As part of the Channel Islands, Guernsey may geographically be closer to France it remains loyal to the British crown, and has done since Norman times and caravaners will certainly get that impression if the make the journey to Gurnsey. Although the area is slightly harder to get to that the average caravan holiday destination the ferry route between the Channel Islands and the UK is an easy one. Operated by Condor Ferries from both St Helier, Jersey and St Peter Port, Guernsey, using high-speed catamaran fast craft to Weymouth and Poole in the UK as well as a regular passenger ferry service on the Commodore Clipper that goes from both Channel Island ports to Portsmouth daily, and carries both passengers and freight.

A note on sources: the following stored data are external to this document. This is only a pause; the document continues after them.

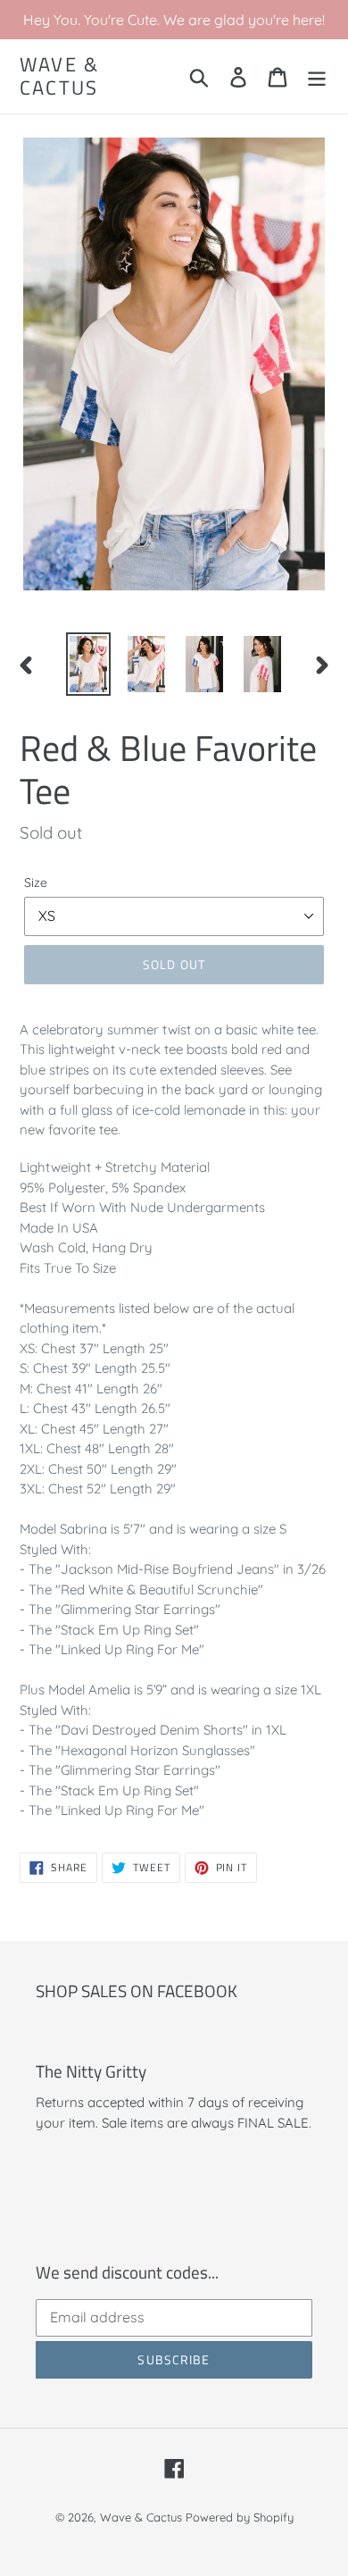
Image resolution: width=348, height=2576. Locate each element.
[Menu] (316, 76)
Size (35, 882)
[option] (89, 664)
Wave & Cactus (59, 76)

Originally translated to Corner Island, Guernsey issues its own sterling coinage and banknotes, is home to Specsavers Optical Group, which manages the largest optical chain in the UK, has blue postal boxes and telephone boxes in contrast to the UK’s red ones and is legally independent from the UK’s common laws.
Guernsey's recent history saw its unique position during WWII when it was occupied by German Forces for five years. During this period many families were separated during this time and there are many reminders around the island of this chapter of its past. Caravaners in the area in the 9thMay can join in local celebrations as the Island celebrates its freedom on Liberation Day.
Caravaners visiting this area should make sure they learn the local lingo to make sure they don’t order anything too different off food menus. The main islanders have traditional animal nicknames – Guernsey: donkeys, Jersey: toads, Sark: crows and Alderney: rabbits.